Hemingway’s Hill’s Like White Elephants is undoubtedly a product of its time. However, the story manages to cleverly discuss issues that were not only considered offensive, but also potentially illegal all around the world. The central issue of the story is whether or not Jig will get the abortion she appears to desire. This desire puts her at odds with her boyfriend, known only as The American. In Ernest Hemingway’s Hill’s Like White Elephants, abortion is not only taboo because of poor medical treatment, but also because of women’s powerlessness to control their own bodies in the time period in which the story is set, the 1920s.
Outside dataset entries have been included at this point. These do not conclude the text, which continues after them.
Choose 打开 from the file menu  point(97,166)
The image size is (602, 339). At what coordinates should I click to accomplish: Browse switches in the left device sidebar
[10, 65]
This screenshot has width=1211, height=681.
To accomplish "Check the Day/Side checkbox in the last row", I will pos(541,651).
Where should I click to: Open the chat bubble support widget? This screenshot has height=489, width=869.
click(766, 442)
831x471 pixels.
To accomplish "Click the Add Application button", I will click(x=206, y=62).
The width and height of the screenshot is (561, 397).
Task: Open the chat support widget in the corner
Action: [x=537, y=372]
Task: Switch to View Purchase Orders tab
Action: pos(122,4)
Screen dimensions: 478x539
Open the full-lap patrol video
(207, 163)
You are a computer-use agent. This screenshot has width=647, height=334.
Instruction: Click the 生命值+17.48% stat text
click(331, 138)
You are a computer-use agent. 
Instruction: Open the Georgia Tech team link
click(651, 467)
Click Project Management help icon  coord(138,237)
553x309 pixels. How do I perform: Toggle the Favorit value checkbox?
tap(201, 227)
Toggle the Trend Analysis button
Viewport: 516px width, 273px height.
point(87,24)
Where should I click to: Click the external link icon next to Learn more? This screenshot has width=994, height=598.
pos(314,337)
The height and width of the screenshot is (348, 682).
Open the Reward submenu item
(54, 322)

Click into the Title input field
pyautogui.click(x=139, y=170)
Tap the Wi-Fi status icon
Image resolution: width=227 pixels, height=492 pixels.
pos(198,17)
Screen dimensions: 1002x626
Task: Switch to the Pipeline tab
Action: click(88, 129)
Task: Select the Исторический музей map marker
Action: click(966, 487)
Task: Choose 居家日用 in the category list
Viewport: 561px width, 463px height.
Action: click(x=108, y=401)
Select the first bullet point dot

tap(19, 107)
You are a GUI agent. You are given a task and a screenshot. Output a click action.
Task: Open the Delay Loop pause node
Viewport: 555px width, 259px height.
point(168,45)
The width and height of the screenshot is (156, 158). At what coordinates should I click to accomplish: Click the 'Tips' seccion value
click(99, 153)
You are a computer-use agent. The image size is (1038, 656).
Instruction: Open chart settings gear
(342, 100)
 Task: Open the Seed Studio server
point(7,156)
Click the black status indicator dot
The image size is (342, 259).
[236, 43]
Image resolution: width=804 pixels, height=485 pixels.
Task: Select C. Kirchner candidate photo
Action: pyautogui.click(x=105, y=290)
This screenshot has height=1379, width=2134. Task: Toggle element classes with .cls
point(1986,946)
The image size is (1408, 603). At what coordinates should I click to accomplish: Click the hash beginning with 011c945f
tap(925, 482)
Hemingway’s choice of location is very interesting in the context of this story. Beginning in 1923, Spain was transformed by the Sexual Reform Movement. Inspired by Freudian psychology, this movement focused on erasing gender inequality, legalizing abortion, and allowing both men and women to initiate divorce proceedings. Of course, these widespread changes were met with a lot of resistance by those satisfied with the status quo, and as a result the goals of the movement were more conservative when compared to other countries undergoing similar changes. In Hills Like White Elephants, Jig and the American are having a child, but there is no evidence that they are married. This awkward ambiguity is an important aspect of their relationship. They are only referred to as “The American and the girl with him” (527). Like abortion, having a child out of a wedlock was similarly taboo, and Hemingway dances around both the subjects of wedlock and abortion expertly. The movement in Spain was, “stimulated in particular by the writings of Havelock, Ellis, and Sigmund Freud” (71). It is no stretch to imagine that Hemingway had similar dreams, to influence social change with his writings. 

Despite the changes going on in Spain, the world in which Hemingway wrote Hills Like White Elephants was still very much unequal. This is reflected in how Hemingway portrayed the interactions between the American, the girl, and the world around them. 

 In Ernest Hemingway’s Hill’s Like White Elephants, abortion is not only taboo because of poor medical treatment, but also because of women’s powerlessness to control their own bodies in the time period in which the story is set, the 1920s.